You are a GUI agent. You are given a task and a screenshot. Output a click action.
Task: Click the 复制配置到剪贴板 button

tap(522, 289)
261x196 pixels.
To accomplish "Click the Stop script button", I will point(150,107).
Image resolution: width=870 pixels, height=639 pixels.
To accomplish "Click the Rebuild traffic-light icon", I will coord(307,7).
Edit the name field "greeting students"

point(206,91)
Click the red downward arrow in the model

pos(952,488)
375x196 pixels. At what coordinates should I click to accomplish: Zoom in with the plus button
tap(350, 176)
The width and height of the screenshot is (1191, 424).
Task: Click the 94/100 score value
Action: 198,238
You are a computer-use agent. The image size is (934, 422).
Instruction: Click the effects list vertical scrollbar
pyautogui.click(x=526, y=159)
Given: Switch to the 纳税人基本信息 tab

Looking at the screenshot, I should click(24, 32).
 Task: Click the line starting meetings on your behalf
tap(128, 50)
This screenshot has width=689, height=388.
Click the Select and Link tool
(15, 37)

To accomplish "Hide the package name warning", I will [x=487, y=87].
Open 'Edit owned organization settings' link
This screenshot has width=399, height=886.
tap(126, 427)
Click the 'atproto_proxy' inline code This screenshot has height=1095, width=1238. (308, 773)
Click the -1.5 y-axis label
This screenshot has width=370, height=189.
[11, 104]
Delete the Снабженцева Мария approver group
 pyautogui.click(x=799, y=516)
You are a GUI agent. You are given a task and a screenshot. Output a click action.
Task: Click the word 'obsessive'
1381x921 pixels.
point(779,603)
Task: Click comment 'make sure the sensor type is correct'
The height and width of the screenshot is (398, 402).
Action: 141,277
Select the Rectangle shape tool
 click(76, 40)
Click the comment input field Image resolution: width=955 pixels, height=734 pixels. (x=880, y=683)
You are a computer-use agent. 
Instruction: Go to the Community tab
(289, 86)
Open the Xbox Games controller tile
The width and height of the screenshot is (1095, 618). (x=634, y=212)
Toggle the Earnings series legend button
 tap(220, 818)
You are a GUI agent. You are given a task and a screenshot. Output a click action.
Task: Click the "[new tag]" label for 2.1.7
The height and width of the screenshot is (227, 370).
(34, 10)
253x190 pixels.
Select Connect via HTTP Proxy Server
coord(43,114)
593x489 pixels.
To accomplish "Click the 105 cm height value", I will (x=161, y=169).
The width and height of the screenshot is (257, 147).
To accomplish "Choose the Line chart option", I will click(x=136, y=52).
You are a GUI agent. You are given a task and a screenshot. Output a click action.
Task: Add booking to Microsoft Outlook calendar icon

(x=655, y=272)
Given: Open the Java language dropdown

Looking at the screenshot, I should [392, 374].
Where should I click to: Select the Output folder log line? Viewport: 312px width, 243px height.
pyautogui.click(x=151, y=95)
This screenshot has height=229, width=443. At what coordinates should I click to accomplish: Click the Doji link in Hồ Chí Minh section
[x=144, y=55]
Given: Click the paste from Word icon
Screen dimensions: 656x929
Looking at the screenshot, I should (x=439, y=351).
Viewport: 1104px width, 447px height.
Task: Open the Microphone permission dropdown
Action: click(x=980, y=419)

*WRITTEN EXERCISE*
Pick out every line of the material above that contains the string "pixels", treating uppercase and lowercase as different.

*RESULT*
261x196 pixels.
Image resolution: width=870 pixels, height=639 pixels.
375x196 pixels. At what coordinates should I click to accomplish: Zoom in with the plus button
1381x921 pixels.
Click the comment input field Image resolution: width=955 pixels, height=734 pixels. (x=880, y=683)
253x190 pixels.
593x489 pixels.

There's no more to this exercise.